Plastic materials offer a number of advantages over other conventional packaging materials. They are malleable, light, low cost and can be produced in a variety of shapes and sizes. Because of this, every year over 260 million tons of plastics are produced globally. Of this, nearly one trillion plastic bags are made and used. This makes them an important feature of the packaging sector. Plastic bags are an infamous problem in Nairobi. They clog its waterways and litter its streets.
The Kenyan government is attempting to ban their use from end August – with implications for businesses from supermarkets to recycler. The countdown is on until Kenya’s national ban on plastic bags takes effect, with retailers across the country instructed to be ready to comply with the new law when it goes into force on 28 August.
Many countries in the world, including Kenya, have faced challenges in disposing of the used bags. Many are thrown in the garbage and water streams, though the waste does not break down.
The ban, which is hailed by environmental activists as the magic towards addressing one of the major environmental menace in the country is likely to face serious resistance by various player. The Kenya Association of Manufacturers , for instance, has claimed the government’s directive to ban plastic bags beginning in September will hurt more than 170 companies and put at least 60,000 people out of work.
According to the United Nations environment agency, Kenyan supermarkets use 100 million plastic bags every year. You don’t need any magic to understand the obsession of plastic bags among Kenyans. A visit to any supermarket will reveal a very worrying trend among the Kenyan shoppers. No Kenyans visit a supermarket with a shopping bag. A shopper buying a loaf of bread and a washing soap will come out of a supermarket with two plastic bags.
The ministry of environment ban has totally banned the use, manufacture and importation of all plastic bags used for commercial and household packaging. Many people will find their way to prison or heavy fines for using plastic bags. You can just imagine the impact it will cause to both the consumers and manufacturers. And I recently became a victim. I walked into Nakumatt Ukay, took a trolley, shopped but got shocked when the cashier asked me for my shopping bag. It’s a new culture that will take many Kenyans years to adapt to.
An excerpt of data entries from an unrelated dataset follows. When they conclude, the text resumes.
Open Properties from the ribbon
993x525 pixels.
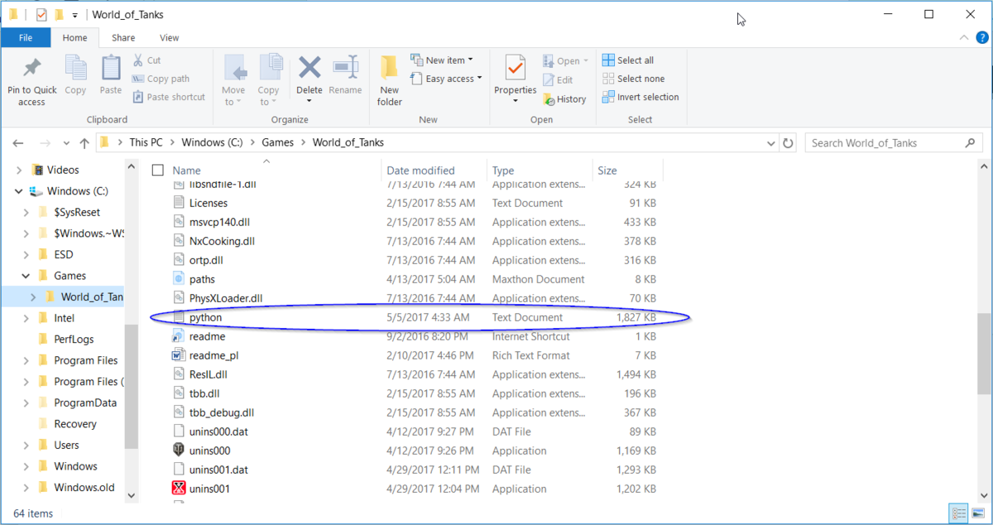point(515,69)

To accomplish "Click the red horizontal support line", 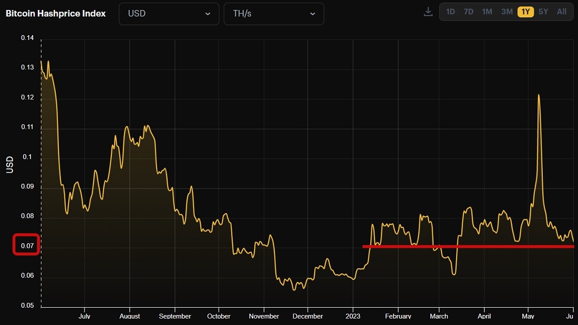I will point(468,247).
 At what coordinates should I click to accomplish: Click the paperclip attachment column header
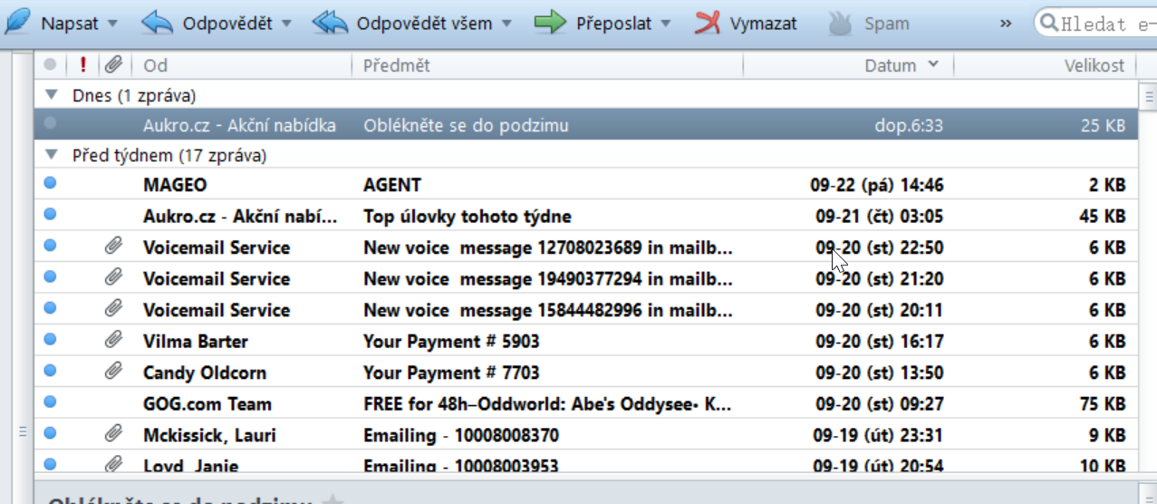click(113, 64)
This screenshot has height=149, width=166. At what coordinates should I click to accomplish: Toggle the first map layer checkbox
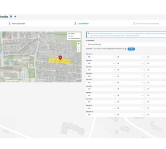(x=69, y=34)
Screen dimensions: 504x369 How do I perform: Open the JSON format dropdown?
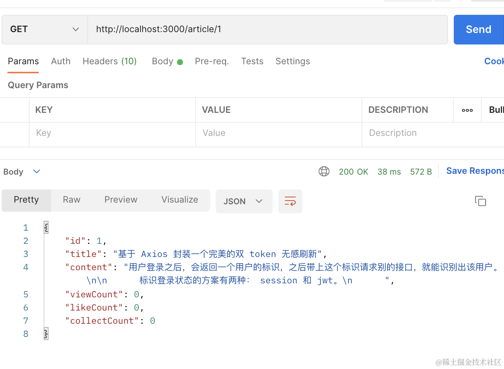tap(244, 201)
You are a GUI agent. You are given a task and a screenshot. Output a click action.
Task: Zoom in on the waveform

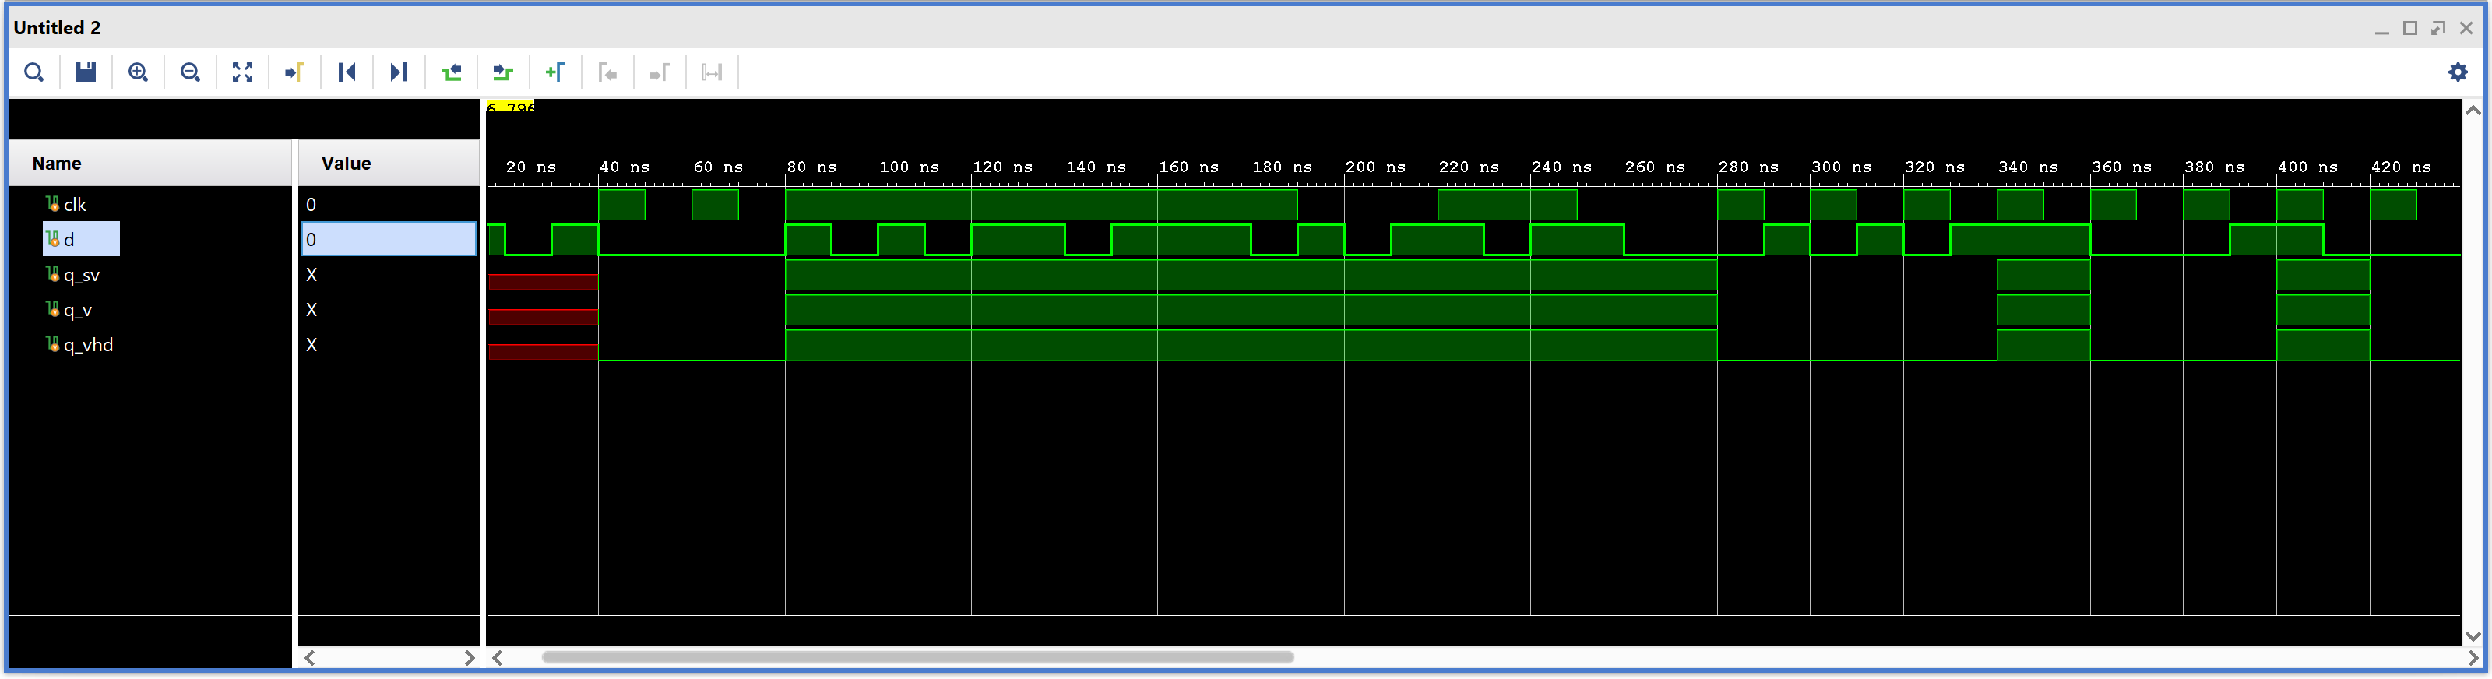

We must all agree that plastic bags are the reason we have sewer blockages in major towns. It’s the reason we have polluted rivers in the country. Plastic waste also causes immeasurable damage to fragile ecosystems both on land and at sea and this decision is a major breakthrough in our global effort to turn the tide on plastic. We must all support.
The ban also provides an opportunity for Kenyan entrepreneurs to produce sustainable alternatives. It will also offer opportunities for traditional shopping bags like Okapu, Kiondos and others to find their way back into the local markets. In my home village of Nyakach, I expect my people to come up with creative and sustainable alternatives that will include the use of the water hyacinth in Lake Victoria.
Kenya is taking decisive action to remove an ugly stain on its outstanding natural beauty. We must all support this great initiative.